1-7 『神が愛した旋律』
困った、というよりはヤレヤレと感じる言い方で視線だけティファからレイヤーに向ける。『どうしましょう?』と言いたげである。
「いい方法がありますよ!」
突然元気よくレイヤーが声を上げる。
「あら、聞かせていただきたいわ」
妙に演技がかった言い方で、おばさんが手元に別の用紙を引っ張りながらレイヤーを促す。
「タクトくんに正楽士になってもらって、彼に本部への報告の依頼をすればいいんですよ。ちょうど本人ですし、詳細を聞かれても問題ありませんよ」
「あら、でもご存知でしょう? 正の楽士になる登用試験は満十五歳以上でないと」
「大丈夫です。十二歳以上であれば『副楽士制度』が使えます。私が彼をパートナーとして登録すれば問題ないはずですよ」
副楽士とは、いわゆる弟子の登用制度のようなものである。
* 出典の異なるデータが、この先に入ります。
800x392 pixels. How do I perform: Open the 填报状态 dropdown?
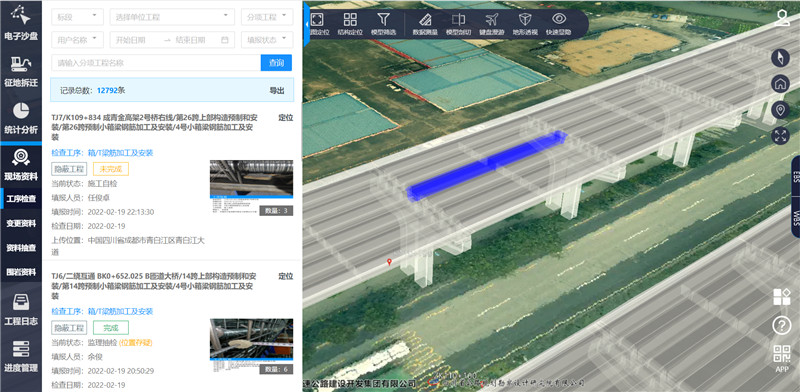click(267, 40)
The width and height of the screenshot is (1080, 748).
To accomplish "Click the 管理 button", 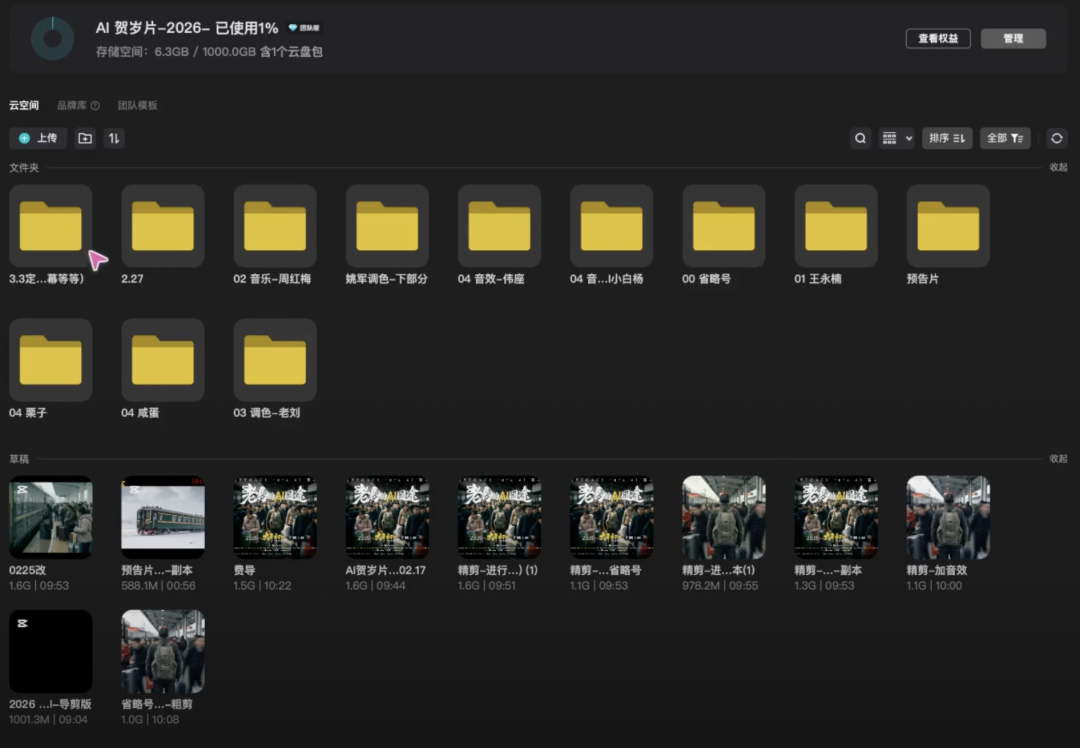I will 1013,38.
師匠にあたる人物が別で登録が必要だし、弟子が正式な正楽士になるまで行動を共にする必要があるが、それ以外は正楽士と同じ扱いを受けることができる。ただ、今回のように副楽士に直接依頼をするケースは稀ではあるが、今のタクトたちにとっては願ってもない申し出でもあった。
「……いいの? レイヤー」
タクトが状況が飲み込めないまでも、申し訳なさそうな顔で見上げてくる。
「まあまあ。面白いものを見せていただいたお礼と言うか。興味本位というか」
「でも、副楽士登録するにしても、試験はしてもらうわよ」
「いいの? フラップおばさん! あんなに正楽士になるの、ダメって言ってたのに」
真っ先に却下すると思っていた最大の難所がこんなにあっけなく崩れるとは思っていなかったタクトは、思わず大声で聞き返してしまった。
「……まあ、いろいろあったしね」
何があったかは詳しく教えてくれないまでも、タクトたちは急きょ副楽士登用試験を受けることで話はまとまった。
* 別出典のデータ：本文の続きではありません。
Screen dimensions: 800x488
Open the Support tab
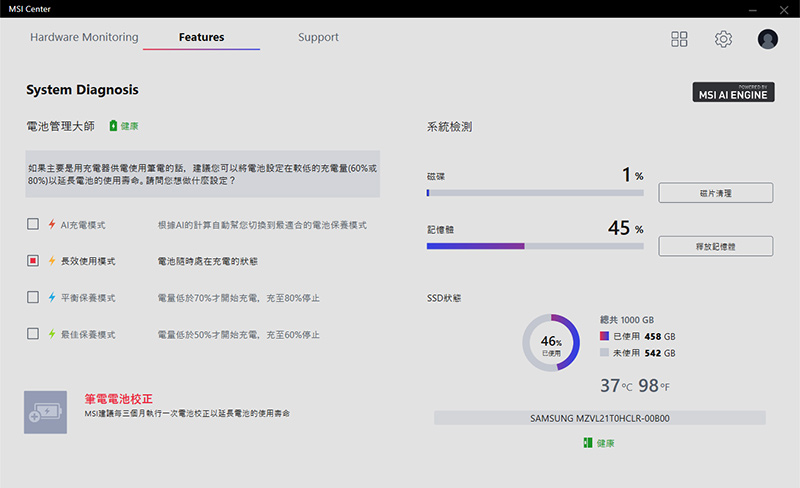[x=318, y=38]
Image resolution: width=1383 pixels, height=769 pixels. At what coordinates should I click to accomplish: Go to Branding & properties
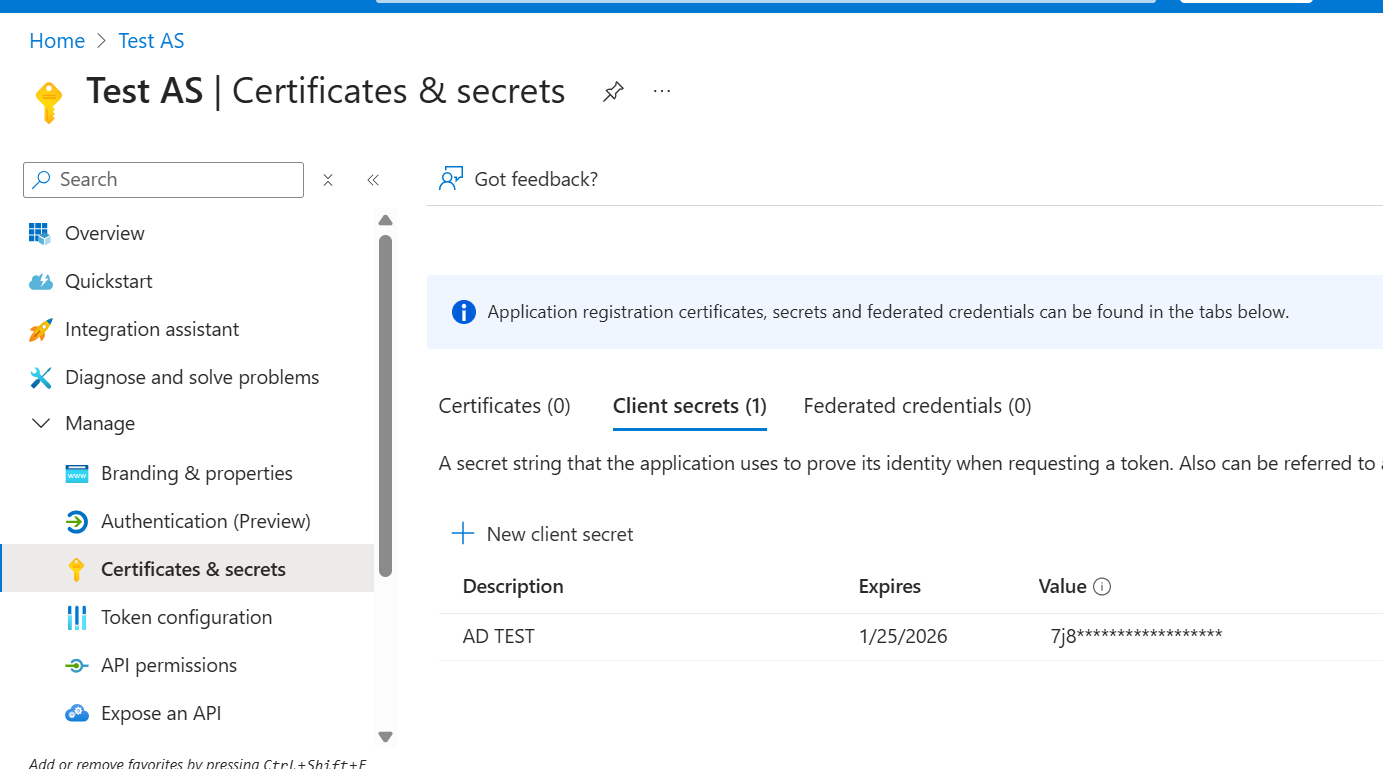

試験と言っても、受験者が得意とする曲を演奏してその出来栄えを判定するという簡単なものだ。本来は十五歳になってからもっとちゃんとした基礎訓練や演奏技術を教え込む事がほとんどなので試験の突破自体は難しくなく、楽器経験があるだけでもかなり優遇されることが多い。
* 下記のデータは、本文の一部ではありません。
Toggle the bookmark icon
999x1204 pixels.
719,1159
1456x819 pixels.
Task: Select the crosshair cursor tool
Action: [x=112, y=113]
組合施設の少し奥まった部屋に全員が入り、早速試験を開始することになった。
「じゃ、いつでもいいわ。始めて」
フラップおばさんが先ほど用意した試験結果を記載する紙を手にしながらタクトに開始を促す。レイヤーもその後ろに立ち、タクトの演奏を心待ちにしている。
『大丈夫よ、普段の練習を思いだして!』
ティファもタクトに声援を送る。今回試験で使う楽器は彼がいつも使っている赤銅色のトロンボーンだ。
構え、一呼吸。
始まりは静かな長音符。舌使いと息使いの整った音の出だしが試験管の耳に清らかな音を届ける。
動き始めたのはその少し後。トロンボーンのスライドの長さにあわせた息圧が決して力ずくではないのは、その演奏の柔らかさが教えてくれる。丁寧な音が周囲の空間を包み込み、思わず目を閉じる。
旋律の所々が高音になる後半は、発育途中の肺に負担がかからないようにこまめな腹式呼吸で一定の空気を送り込むことで、無理のない音色が赤胴のベルから放たれる。それらはこの空間限定で音の喜びを思いださせるほど心地よいものだった。
曲の締めも、決して気を緩めることなく長音符を裏拍まで伸ばしきり、演奏は終わった。
「……すごいじゃない」
フラップおばさんは曲の後半からほとんど目を開けることなくタクトの演奏に聞き入っていた。
『劇場の練習の成果、まあまあ出てたと思うわ』
「な、なんという…… 美しい!」
ティファからもなかなかの好評価をもらえたようだ。レイヤーはむしろ顔の穴と言う穴から水分が溢れ出ていた。
「第六楽章『故郷の懐かしき景色』より。ありがとうございました!」
試験管を含む全員がその発表に大拍手で答えた。
「……ん? 第六楽章?」
タクトの曲名発表に、レイヤーが固まる。
「タクトくん、その、第六楽章というのは?」
「練習曲のタイトルだけど……」
「あの、もう少し詳しく」
『そう言えば、あの曲は私の本体を響声管に固定するのに使っていた紙束の一部に書いてあったような……』
「もしかして…… ?」
「恐らくそれは、練習曲では、ないのではないでしょうか?」
三人は、また日を改めてダルンカート劇場へと向かう計画を立てなければならなかった。
今度こそ、レイヤーの依頼である『神が愛した旋律』を見つけ出すために。